1

I'm writing simple html parser with JSoup. I've got about 50 000 links to check, so I thought it's great chance to learn abut threads and concurnecy. I've got 8 tasks registered with ExecutorService: 6 of them parse links to some data stored in ArrayLists and then add it to the BlockingQueues. Two of the tasks are filewriters based on BufferedWriter. The problem is when my 6 tasks finish prase all links, file writers stop write data from BlockingQueue, so I lose part of data. I'm pretty newbie in java, so if you could give me a hand.... The code:

Main file:

public static void main(String[] args) {
    BlockingQueue<ArrayList<String>> units = new ArrayBlockingQueue<ArrayList<String>>(50, true);
    BlockingQueue<ArrayList<String>> subjects = new ArrayBlockingQueue<ArrayList<String>>(50, true);
    File subjectFile = new File("lekarze.csv");
    File unitFile = new File("miejsca.csv");
    ExecutorService executor = Executors.newFixedThreadPool(9);
    executor.submit(new Thread(new FileSaver(subjects, subjectFile)));
    executor.submit(new Thread(new FileSaver(units, unitFile)));
    for(int i = 29323; i < 29400; i++){
        executor.submit(new ParserDocsThread(i, subjects, units, errors));
    }

    executor.shutdown();
}

FileSaver class:

package parser;

import java.io.BufferedWriter;
import java.io.File;
import java.io.FileWriter;
import java.io.IOException;
import java.util.ArrayList;
import java.util.concurrent.BlockingQueue;

public class FileSaver implements Runnable {
    private BlockingQueue<ArrayList<String>> toWrite = null;
    private File outputFile = null;
    private BufferedWriter writer = null;

    public FileSaver(BlockingQueue<ArrayList<String>> queue, File file){
       toWrite = queue;
       outputFile = file;
   }

    public void run() {
       try {
          writer = new BufferedWriter(new FileWriter(outputFile, true));
          while(true){
              try{
                  save(toWrite.take());
              } catch(InterruptedException e) {
                  e.printStackTrace();
              }
          }
      } catch (IOException e) {
          e.printStackTrace();
      }
  }

  private void save(ArrayList<String> data){
      String temp ="";
      int size = data.size();
      for(int i = 0; i < size; i++){
          temp += data.get(i);
          if(i != size - 1) temp += '\t'; 
      }
      try {
          writer.write(temp);
          writer.newLine();
      } catch (IOException e) {
          e.printStackTrace();
      }
  }
}

In ParserDocsThread I'm only use put() method to add elements to BlockingQueue.

Kamil Cierczek
  • 85
  • 1
  • 3
  • 9
  • 1
    `executor.submit(new Thread(new FileSaver(…)));` — *don’t submit threads to an executor*. The fact that `Thread` implements `Runnable` is misleading, you could say a historical mistake. Just submit your job: `executor.submit(new FileSaver(…));`… – Holger Oct 27 '15 at 23:20

1 Answers1

0

Your consumer threads don't end cleanly because the take() call is waiting for a new array, and are not closing the buffered writer. The ServiceExecutor gives up on waiting for these threads to finish, and kills them. This is causing the last lines in the writer to not be written out to disk.

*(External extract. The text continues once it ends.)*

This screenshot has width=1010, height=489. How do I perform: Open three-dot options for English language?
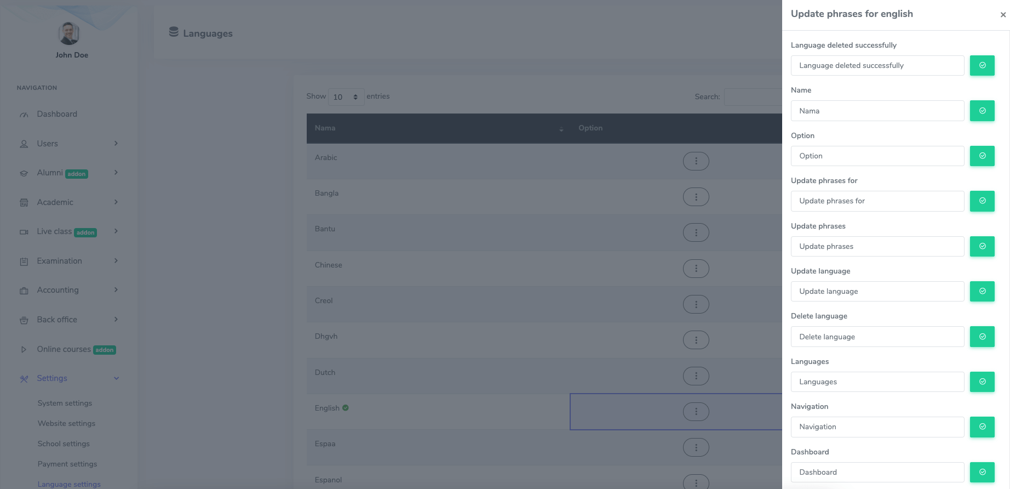(696, 412)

You should use poll(10, TimeUnit.SECONDS) (but with an appropriate timeout). After that timeout, your consumers will give up on the producers, and you should make sure you close your buffered writer properly so that the last of the buffer is printed out properly.

try (BufferedWriter writer = new BufferedWriter(new FileWriter(outputFile, true)))
{
    while(true){
        List<String> data = toWrite.poll(10, TimeUnit.SECONDS);
        if (data == null) {
           break;
        }
        save(data, writer);
    }
} catch (...) {
}

I've put the buffered writer here into a try-with-resources (so the try here will automatically close the writer) and passed it to your save method, but you can do it your way, and manually close the writer in a finally block if you want:

try {
    ...
} catch(...) {
} finally {
    writer.close(); // Closes and flushes out the remaining lines
}

You may also want to put in a call to awaitTermination on the executor servier (like so: How to wait for all threads to finish, using ExecutorService?) with a wait time greater than your poll timeout.

Community
  • 1
  • 1
AndyN
  • 2,075
  • 16
  • 25